→ **Instructions to follow**: Set out the lines below as a Markdown table with the columns Row and Text, leaving out blank lines. Begin at the line that has "The image size is (1597, 805).", stop after the line that has "will [1659, 926].", and include only those lines.

━━━━━━━━

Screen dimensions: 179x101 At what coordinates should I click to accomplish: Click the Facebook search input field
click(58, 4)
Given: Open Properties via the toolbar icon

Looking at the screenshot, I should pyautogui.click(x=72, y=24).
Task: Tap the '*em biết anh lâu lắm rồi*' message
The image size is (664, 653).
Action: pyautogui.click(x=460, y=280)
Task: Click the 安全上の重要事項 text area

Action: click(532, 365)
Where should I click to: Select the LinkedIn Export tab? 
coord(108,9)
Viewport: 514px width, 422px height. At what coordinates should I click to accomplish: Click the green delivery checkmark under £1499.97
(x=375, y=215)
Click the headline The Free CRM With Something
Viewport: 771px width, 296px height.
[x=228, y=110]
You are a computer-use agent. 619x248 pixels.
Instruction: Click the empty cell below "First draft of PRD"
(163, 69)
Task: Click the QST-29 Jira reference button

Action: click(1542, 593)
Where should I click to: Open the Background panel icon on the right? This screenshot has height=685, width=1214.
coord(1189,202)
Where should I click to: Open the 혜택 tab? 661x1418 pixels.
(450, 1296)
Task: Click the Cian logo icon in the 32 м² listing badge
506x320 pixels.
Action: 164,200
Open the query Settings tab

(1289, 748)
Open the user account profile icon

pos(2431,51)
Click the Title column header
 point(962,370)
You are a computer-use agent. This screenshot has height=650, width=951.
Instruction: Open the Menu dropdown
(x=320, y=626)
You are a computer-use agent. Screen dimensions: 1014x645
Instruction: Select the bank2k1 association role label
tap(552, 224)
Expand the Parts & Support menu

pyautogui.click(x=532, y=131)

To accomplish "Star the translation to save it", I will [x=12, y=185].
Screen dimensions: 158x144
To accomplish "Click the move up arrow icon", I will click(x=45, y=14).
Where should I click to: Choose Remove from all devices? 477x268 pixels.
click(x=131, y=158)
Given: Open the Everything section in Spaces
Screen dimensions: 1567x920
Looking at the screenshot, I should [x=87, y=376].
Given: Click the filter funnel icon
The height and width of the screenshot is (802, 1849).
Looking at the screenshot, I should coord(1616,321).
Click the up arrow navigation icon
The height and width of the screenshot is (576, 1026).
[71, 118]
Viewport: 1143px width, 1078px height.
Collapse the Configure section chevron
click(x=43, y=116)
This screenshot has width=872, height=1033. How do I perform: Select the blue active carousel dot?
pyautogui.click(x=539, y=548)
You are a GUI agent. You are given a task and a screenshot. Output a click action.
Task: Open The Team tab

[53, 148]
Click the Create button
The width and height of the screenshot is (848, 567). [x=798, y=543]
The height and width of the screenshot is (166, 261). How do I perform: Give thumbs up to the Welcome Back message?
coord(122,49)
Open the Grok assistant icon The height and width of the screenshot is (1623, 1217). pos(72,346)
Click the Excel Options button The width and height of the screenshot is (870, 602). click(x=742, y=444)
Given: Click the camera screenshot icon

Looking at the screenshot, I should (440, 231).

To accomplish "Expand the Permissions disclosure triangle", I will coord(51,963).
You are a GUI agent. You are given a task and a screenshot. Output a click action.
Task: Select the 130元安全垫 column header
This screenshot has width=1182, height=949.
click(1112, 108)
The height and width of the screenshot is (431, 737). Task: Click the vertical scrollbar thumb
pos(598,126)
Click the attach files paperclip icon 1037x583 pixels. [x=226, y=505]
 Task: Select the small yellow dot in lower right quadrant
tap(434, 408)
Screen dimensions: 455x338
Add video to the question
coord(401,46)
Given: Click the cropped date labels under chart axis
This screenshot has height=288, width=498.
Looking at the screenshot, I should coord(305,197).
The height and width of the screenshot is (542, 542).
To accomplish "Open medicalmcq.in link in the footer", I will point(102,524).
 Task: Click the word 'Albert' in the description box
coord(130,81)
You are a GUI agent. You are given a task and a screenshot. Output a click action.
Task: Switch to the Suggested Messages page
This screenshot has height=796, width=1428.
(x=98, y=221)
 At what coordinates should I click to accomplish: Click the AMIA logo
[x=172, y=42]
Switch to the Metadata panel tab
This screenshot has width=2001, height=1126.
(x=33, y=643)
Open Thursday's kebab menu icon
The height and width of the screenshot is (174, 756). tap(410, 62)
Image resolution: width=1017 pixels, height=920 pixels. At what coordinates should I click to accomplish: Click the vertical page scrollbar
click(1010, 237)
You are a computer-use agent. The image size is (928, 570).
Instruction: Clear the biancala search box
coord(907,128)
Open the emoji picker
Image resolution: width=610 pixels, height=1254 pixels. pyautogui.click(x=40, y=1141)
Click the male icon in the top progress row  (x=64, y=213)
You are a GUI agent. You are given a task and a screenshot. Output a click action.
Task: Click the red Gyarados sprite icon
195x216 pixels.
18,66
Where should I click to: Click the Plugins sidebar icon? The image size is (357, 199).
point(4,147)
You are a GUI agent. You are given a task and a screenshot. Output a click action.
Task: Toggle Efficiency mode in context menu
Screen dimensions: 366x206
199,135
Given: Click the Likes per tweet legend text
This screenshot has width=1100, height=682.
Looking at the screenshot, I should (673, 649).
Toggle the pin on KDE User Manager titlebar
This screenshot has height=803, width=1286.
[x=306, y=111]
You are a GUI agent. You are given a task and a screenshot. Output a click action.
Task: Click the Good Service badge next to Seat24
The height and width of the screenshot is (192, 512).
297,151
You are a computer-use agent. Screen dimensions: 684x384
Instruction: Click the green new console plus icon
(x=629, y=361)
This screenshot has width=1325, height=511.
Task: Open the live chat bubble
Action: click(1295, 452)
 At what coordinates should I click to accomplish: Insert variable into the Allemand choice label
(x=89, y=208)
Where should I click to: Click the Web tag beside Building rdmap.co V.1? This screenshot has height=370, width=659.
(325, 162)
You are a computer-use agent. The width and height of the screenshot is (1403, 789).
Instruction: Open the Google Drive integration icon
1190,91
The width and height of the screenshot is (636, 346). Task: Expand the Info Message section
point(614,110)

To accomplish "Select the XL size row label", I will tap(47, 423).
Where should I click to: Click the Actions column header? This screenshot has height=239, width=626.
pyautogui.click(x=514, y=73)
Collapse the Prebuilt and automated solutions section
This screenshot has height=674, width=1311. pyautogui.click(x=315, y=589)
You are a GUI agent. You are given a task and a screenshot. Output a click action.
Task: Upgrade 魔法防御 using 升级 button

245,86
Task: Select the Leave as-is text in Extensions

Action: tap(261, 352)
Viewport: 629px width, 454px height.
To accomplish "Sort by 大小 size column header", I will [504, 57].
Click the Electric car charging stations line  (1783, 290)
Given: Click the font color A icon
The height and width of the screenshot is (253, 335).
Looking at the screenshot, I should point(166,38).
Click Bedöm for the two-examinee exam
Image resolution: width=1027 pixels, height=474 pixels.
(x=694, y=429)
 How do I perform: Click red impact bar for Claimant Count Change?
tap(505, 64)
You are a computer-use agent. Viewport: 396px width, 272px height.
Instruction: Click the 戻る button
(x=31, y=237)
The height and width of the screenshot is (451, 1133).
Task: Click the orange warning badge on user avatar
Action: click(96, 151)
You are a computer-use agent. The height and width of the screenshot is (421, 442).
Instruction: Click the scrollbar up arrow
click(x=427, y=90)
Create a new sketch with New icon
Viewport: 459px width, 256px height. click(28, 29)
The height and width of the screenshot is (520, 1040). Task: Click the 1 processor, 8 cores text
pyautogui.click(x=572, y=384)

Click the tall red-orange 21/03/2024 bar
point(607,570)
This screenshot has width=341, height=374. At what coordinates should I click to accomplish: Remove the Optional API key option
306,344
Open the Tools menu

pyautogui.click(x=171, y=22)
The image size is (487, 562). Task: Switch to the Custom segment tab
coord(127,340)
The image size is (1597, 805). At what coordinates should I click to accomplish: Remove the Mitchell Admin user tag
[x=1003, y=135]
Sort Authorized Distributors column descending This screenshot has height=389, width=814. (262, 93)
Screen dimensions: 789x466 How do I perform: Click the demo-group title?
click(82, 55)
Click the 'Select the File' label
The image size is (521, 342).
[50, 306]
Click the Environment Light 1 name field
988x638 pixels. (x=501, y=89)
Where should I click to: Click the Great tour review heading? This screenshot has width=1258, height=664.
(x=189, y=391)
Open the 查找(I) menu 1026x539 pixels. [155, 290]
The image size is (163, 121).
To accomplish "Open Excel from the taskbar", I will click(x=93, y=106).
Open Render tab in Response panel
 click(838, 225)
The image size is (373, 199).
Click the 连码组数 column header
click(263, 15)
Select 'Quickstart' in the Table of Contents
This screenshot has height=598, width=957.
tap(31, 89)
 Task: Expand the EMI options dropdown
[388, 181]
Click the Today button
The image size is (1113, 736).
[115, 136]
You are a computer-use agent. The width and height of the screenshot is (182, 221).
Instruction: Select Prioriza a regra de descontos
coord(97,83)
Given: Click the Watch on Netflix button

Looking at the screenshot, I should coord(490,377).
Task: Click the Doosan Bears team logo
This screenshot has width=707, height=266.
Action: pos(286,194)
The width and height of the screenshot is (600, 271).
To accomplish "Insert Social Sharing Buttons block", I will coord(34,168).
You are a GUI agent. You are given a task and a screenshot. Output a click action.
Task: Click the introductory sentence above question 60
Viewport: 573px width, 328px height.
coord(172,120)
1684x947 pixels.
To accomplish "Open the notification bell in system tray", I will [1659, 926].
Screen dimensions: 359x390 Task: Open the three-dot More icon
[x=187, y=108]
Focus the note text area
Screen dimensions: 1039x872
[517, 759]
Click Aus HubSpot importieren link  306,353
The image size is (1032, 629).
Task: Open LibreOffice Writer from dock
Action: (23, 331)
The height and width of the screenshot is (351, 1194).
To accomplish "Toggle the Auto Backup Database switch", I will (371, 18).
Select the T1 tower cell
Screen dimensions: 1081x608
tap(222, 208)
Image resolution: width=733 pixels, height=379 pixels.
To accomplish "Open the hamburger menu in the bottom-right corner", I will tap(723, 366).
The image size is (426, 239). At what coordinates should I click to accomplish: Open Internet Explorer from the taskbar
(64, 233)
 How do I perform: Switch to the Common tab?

━━━━━━━━

→ **Reply to the task**:
| Row | Text |
|---|---|
| 1 | The image size is (1597, 805). At what coordinates should I click to accomplish: Remove the Mitchell Admin user tag |
| 2 | [x=1003, y=135] |
| 3 | Sort Authorized Distributors column descending This screenshot has height=389, width=814. (262, 93) |
| 4 | Screen dimensions: 789x466 How do I perform: Click the demo-group title? |
| 5 | click(82, 55) |
| 6 | Click the 'Select the File' label |
| 7 | The image size is (521, 342). |
| 8 | [50, 306] |
| 9 | Click the Environment Light 1 name field |
| 10 | 988x638 pixels. (x=501, y=89) |
| 11 | Where should I click to: Click the Great tour review heading? This screenshot has width=1258, height=664. |
| 12 | (x=189, y=391) |
| 13 | Open the 查找(I) menu 1026x539 pixels. [155, 290] |
| 14 | The image size is (163, 121). |
| 15 | To accomplish "Open Excel from the taskbar", I will click(x=93, y=106). |
| 16 | Open Render tab in Response panel |
| 17 |  click(838, 225) |
| 18 | The image size is (373, 199). |
| 19 | Click the 连码组数 column header |
| 20 | click(263, 15) |
| 21 | Select 'Quickstart' in the Table of Contents |
| 22 | This screenshot has height=598, width=957. |
| 23 | tap(31, 89) |
| 24 |  Task: Expand the EMI options dropdown |
| 25 | [388, 181] |
| 26 | Click the Today button |
| 27 | The image size is (1113, 736). |
| 28 | [115, 136] |
| 29 | You are a computer-use agent. The width and height of the screenshot is (182, 221). |
| 30 | Instruction: Select Prioriza a regra de descontos |
| 31 | coord(97,83) |
| 32 | Given: Click the Watch on Netflix button |
| 33 | Looking at the screenshot, I should coord(490,377). |
| 34 | Task: Click the Doosan Bears team logo |
| 35 | This screenshot has width=707, height=266. |
| 36 | Action: pos(286,194) |
| 37 | The width and height of the screenshot is (600, 271). |
| 38 | To accomplish "Insert Social Sharing Buttons block", I will coord(34,168). |
| 39 | You are a GUI agent. You are given a task and a screenshot. Output a click action. |
| 40 | Task: Click the introductory sentence above question 60 |
| 41 | Viewport: 573px width, 328px height. |
| 42 | coord(172,120) |
| 43 | 1684x947 pixels. |
| 44 | To accomplish "Open the notification bell in system tray", I will [1659, 926]. |